The law that went into effect in January did away with the former bail system. Instead, courts are required to do pre-trial assessments of individuals charged with crimes and have them released from custody unless a compelling reason is found to keep them behind bars — for example, to either make sure they showed up for trial or to assure public safety.

A new report finds the dramatic change in New Jersey’s pre-trial justice system has worked well.

According to Cherise Fanno Burdeen, the CEO of the Pretrial Justice Institute, the state of pre-trial justice in America can best be described as dismal, but New Jersey is the only state in the nation to be awarded a grade of A for implementing comprehensive reforms.

She noted factors considered in determining a state’s grade were rates of unnecessary detention, whether the court systems in states are using pre-trial assessment tools to decide who should and should not be detained, and whether courts are continuing to use a monetary system that allows those accused of crimes to post bond to secure their release from jail.

“What we’re seeing after almost 11 months of implementation in New Jersey is the jail population has gone down about 30 percent,” she said. “I think next year you’ll see an even larger reduction in the jail population."

Eight states received a grade of B, ten states got a C, 13 states were given a D and 17 states, more than a third of the nation, received a grade of F in the report.

Not everyone is a fan of the new bail reform laws, which were designed to allow judges to keep defendants accused of serious violent crimes locked up before trial regardless of their ability to afford bail. But some law enforcement officials and bail bondsmen say that suspects have been released from custody only to commit new crimes within days or hours of their initial arrest. 

Despite arguments from critics that the new law is placing communities at risk, crime data compiled by the State Police show that violent and nonviolent offenses have not increased this year.

Months after the law went into effect, the Attorney General’s Office issued new guidelines to make sure prosecutors sought to keep defendants accused of serious gun crimes, as well as those with histories of sex offenses, behind bars through their trials.

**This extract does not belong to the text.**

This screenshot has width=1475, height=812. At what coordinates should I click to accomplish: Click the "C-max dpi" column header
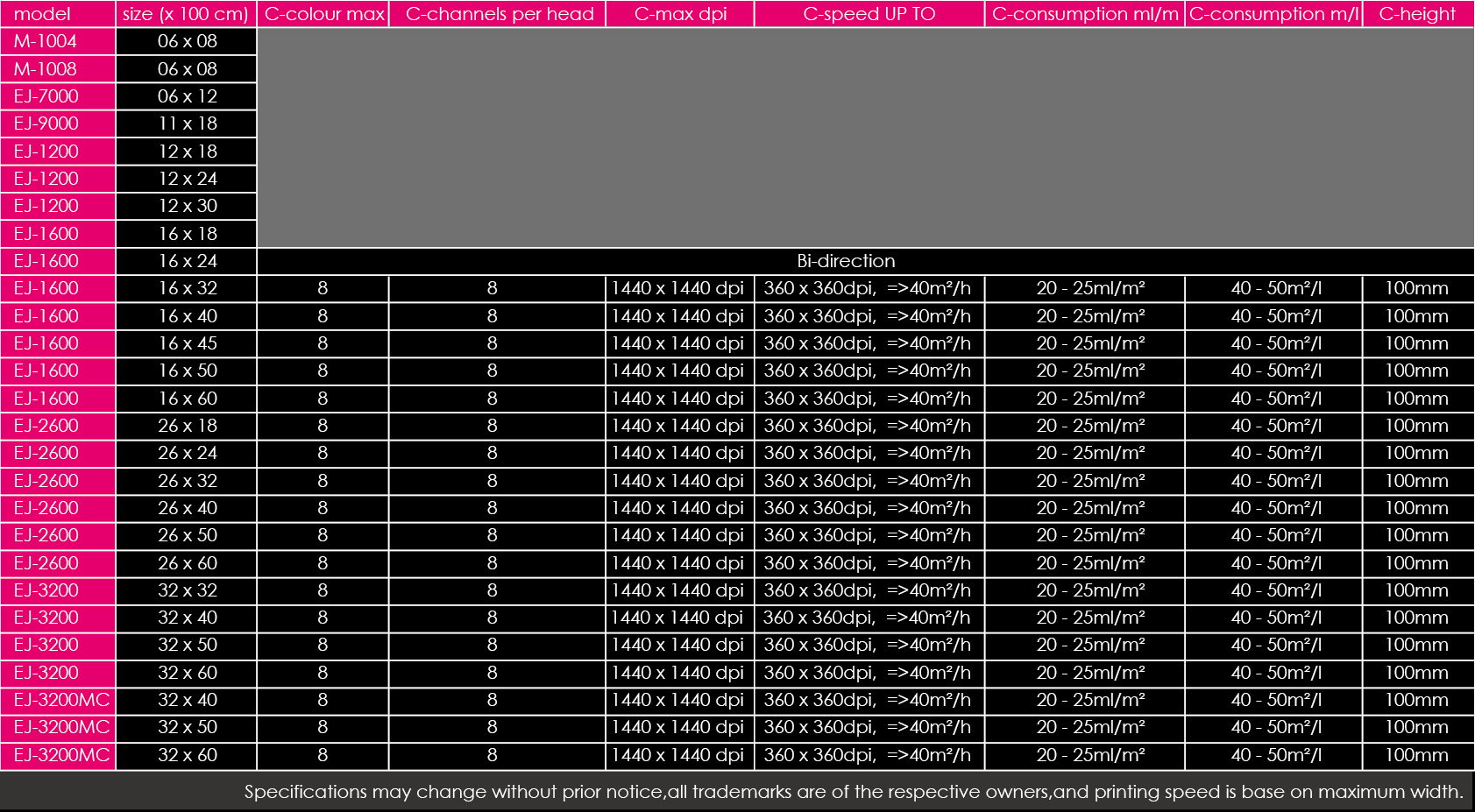(680, 14)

According to state court statistics released at the end of August, prosecutors this year have made more than 11,600 requests to keep defendants locked up. Judges have granted detention requests for more than 17 percent of all defendants. 

Burdeen says allowing lower income people to be released from jail pending trial without posting bail is especially important because the three factors that keep people stable in the community —jobs, family and housing — are easier to accomplish when individuals who should not be in jail pre-trail are allowed to be released pre-trial.

“It means you are able to keep your job, you’re able to keep supporting your family, paying your rent or mortgage while you’re taking care of your obligation with the court.”